§ The data:
..............................

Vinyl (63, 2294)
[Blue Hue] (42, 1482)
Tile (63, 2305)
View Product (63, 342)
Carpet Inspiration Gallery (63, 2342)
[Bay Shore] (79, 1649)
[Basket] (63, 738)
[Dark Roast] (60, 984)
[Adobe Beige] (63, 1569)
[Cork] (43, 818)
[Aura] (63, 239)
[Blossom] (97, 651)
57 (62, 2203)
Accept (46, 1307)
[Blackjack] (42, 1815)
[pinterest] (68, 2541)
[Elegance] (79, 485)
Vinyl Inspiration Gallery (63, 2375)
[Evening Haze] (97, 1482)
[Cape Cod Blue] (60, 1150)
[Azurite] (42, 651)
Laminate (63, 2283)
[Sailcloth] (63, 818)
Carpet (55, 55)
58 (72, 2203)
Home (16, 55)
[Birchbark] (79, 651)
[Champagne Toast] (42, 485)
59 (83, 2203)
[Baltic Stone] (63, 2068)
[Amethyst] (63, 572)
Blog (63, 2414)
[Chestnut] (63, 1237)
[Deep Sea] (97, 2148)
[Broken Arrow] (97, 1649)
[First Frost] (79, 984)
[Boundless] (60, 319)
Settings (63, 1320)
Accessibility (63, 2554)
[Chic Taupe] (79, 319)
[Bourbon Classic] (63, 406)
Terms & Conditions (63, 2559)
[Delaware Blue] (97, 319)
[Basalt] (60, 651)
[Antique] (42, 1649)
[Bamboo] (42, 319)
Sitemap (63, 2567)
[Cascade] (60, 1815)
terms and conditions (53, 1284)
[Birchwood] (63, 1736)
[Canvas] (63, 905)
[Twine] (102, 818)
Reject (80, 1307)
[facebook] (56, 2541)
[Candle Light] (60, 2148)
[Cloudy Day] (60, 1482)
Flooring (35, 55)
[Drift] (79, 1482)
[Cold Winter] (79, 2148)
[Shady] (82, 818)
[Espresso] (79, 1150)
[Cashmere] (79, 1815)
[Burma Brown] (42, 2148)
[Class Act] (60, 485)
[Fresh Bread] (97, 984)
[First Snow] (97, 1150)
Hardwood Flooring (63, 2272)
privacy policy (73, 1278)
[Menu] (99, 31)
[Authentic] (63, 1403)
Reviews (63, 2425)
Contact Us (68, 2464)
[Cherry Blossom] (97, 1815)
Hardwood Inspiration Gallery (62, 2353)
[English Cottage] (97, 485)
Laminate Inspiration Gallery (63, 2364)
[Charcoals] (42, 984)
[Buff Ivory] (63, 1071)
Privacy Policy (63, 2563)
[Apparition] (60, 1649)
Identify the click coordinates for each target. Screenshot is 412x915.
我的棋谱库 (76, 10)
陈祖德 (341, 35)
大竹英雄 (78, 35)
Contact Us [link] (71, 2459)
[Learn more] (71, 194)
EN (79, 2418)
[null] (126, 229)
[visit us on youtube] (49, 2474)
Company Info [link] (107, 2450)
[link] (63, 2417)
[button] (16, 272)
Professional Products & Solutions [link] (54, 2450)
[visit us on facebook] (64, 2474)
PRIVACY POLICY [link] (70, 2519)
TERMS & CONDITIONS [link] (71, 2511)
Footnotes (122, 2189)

..............................

§ Instructions for the task:
Once you have read the data, reproduce all of it exactly.

§ Response to this task:
Vinyl (63, 2294)
[Blue Hue] (42, 1482)
Tile (63, 2305)
View Product (63, 342)
Carpet Inspiration Gallery (63, 2342)
[Bay Shore] (79, 1649)
[Basket] (63, 738)
[Dark Roast] (60, 984)
[Adobe Beige] (63, 1569)
[Cork] (43, 818)
[Aura] (63, 239)
[Blossom] (97, 651)
57 (62, 2203)
Accept (46, 1307)
[Blackjack] (42, 1815)
[pinterest] (68, 2541)
[Elegance] (79, 485)
Vinyl Inspiration Gallery (63, 2375)
[Evening Haze] (97, 1482)
[Cape Cod Blue] (60, 1150)
[Azurite] (42, 651)
Laminate (63, 2283)
[Sailcloth] (63, 818)
Carpet (55, 55)
58 (72, 2203)
Home (16, 55)
[Birchbark] (79, 651)
[Champagne Toast] (42, 485)
59 (83, 2203)
[Baltic Stone] (63, 2068)
[Amethyst] (63, 572)
Blog (63, 2414)
[Chestnut] (63, 1237)
[Deep Sea] (97, 2148)
[Broken Arrow] (97, 1649)
[First Frost] (79, 984)
[Boundless] (60, 319)
Settings (63, 1320)
Accessibility (63, 2554)
[Chic Taupe] (79, 319)
[Bourbon Classic] (63, 406)
Terms & Conditions (63, 2559)
[Delaware Blue] (97, 319)
[Basalt] (60, 651)
[Antique] (42, 1649)
[Bamboo] (42, 319)
Sitemap (63, 2567)
[Cascade] (60, 1815)
terms and conditions (53, 1284)
[Birchwood] (63, 1736)
[Canvas] (63, 905)
[Twine] (102, 818)
Reject (80, 1307)
[facebook] (56, 2541)
[Candle Light] (60, 2148)
[Cloudy Day] (60, 1482)
Flooring (35, 55)
[Drift] (79, 1482)
[Cold Winter] (79, 2148)
[Shady] (82, 818)
[Espresso] (79, 1150)
[Cashmere] (79, 1815)
[Burma Brown] (42, 2148)
[Class Act] (60, 485)
[Fresh Bread] (97, 984)
[First Snow] (97, 1150)
Hardwood Flooring (63, 2272)
privacy policy (73, 1278)
[Menu] (99, 31)
[Authentic] (63, 1403)
Reviews (63, 2425)
Contact Us (68, 2464)
[Cherry Blossom] (97, 1815)
Hardwood Inspiration Gallery (62, 2353)
[English Cottage] (97, 485)
Laminate Inspiration Gallery (63, 2364)
[Charcoals] (42, 984)
[Buff Ivory] (63, 1071)
Privacy Policy (63, 2563)
[Apparition] (60, 1649)
Identify the click coordinates for each target. Screenshot is 412x915.
我的棋谱库 (76, 10)
陈祖德 (341, 35)
大竹英雄 (78, 35)
Contact Us [link] (71, 2459)
[Learn more] (71, 194)
EN (79, 2418)
[null] (126, 229)
[visit us on youtube] (49, 2474)
Company Info [link] (107, 2450)
[link] (63, 2417)
[button] (16, 272)
Professional Products & Solutions [link] (54, 2450)
[visit us on facebook] (64, 2474)
PRIVACY POLICY [link] (70, 2519)
TERMS & CONDITIONS [link] (71, 2511)
Footnotes (122, 2189)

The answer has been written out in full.